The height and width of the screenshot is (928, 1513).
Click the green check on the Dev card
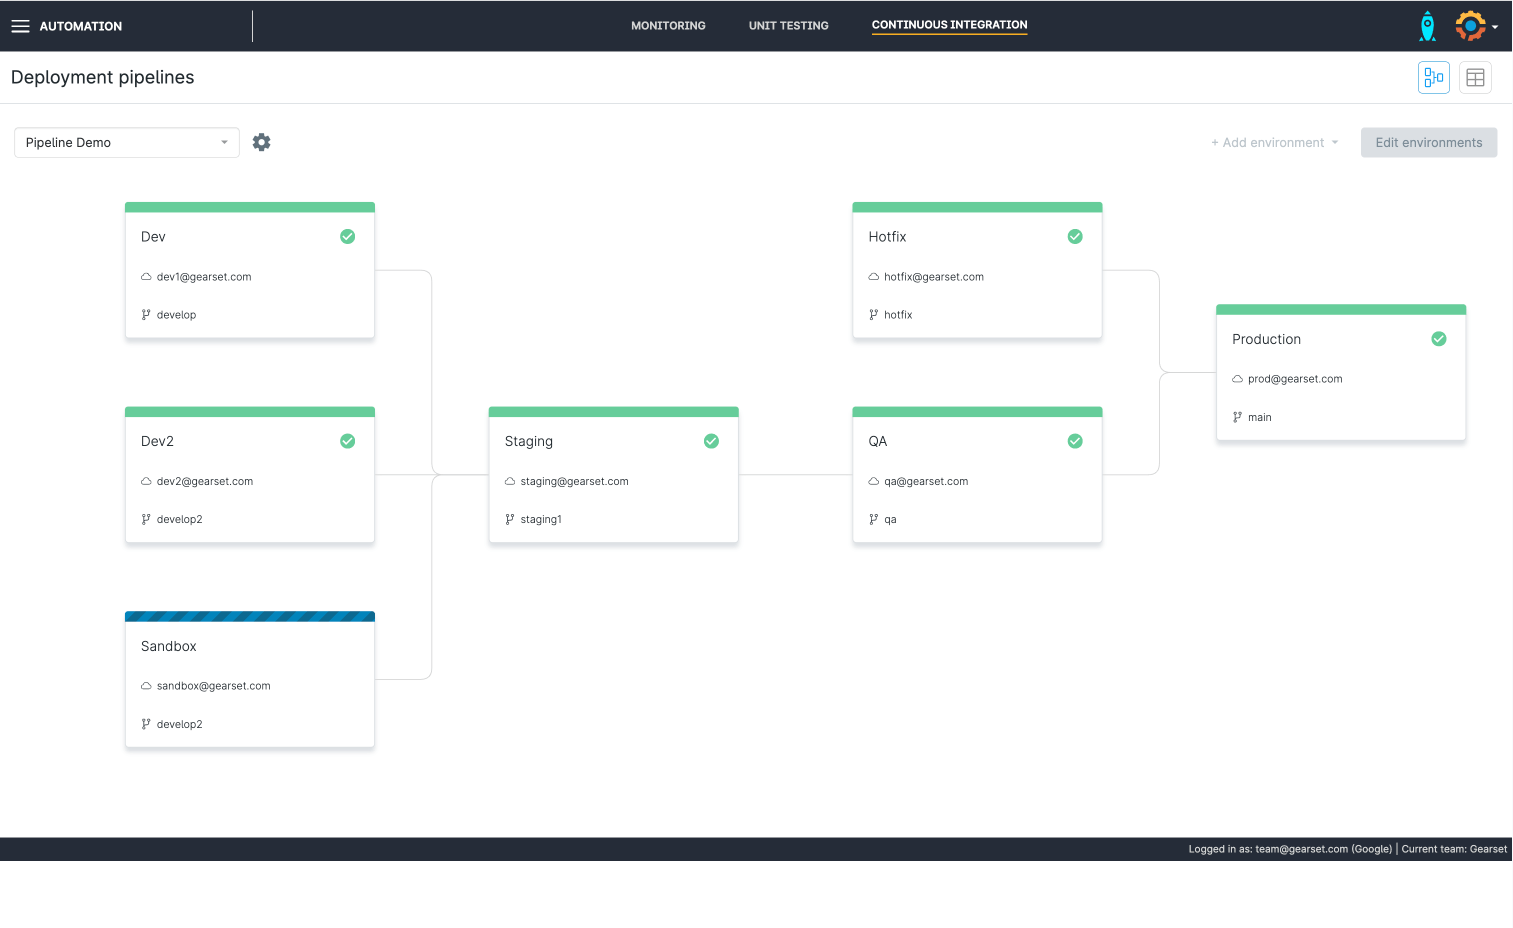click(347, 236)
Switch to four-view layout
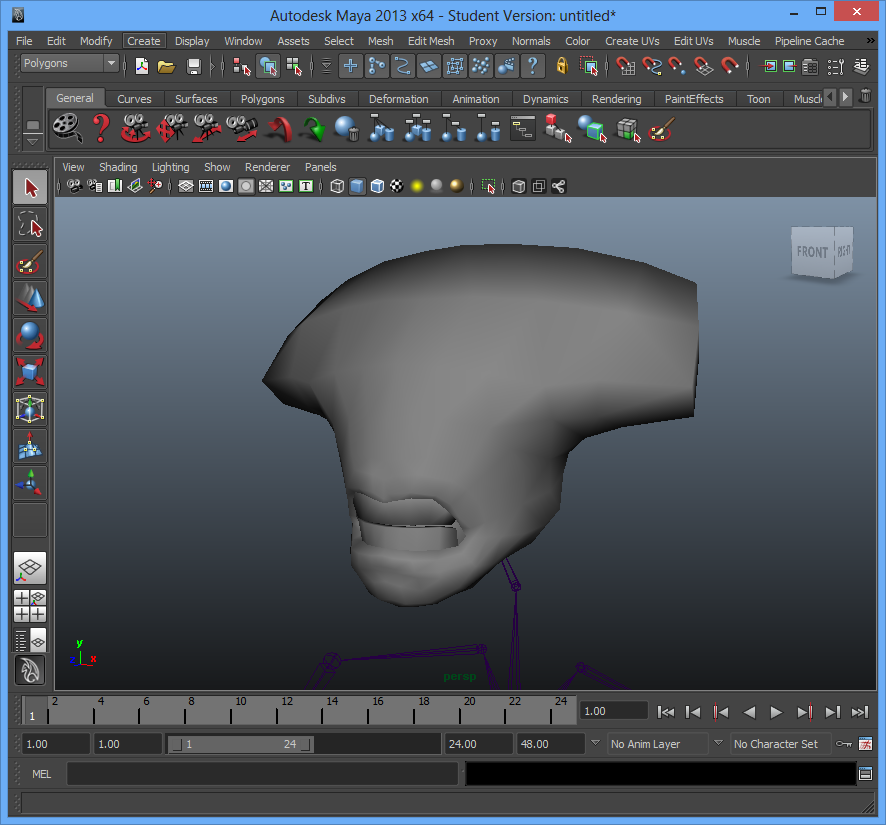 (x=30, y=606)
::::::::
§ **The task**
Retype the rows above verbatim, without the pictures.

§ **Expected answer**
The height and width of the screenshot is (928, 1513).
Click the green check on the Dev card
click(347, 236)
Switch to four-view layout
 (x=30, y=606)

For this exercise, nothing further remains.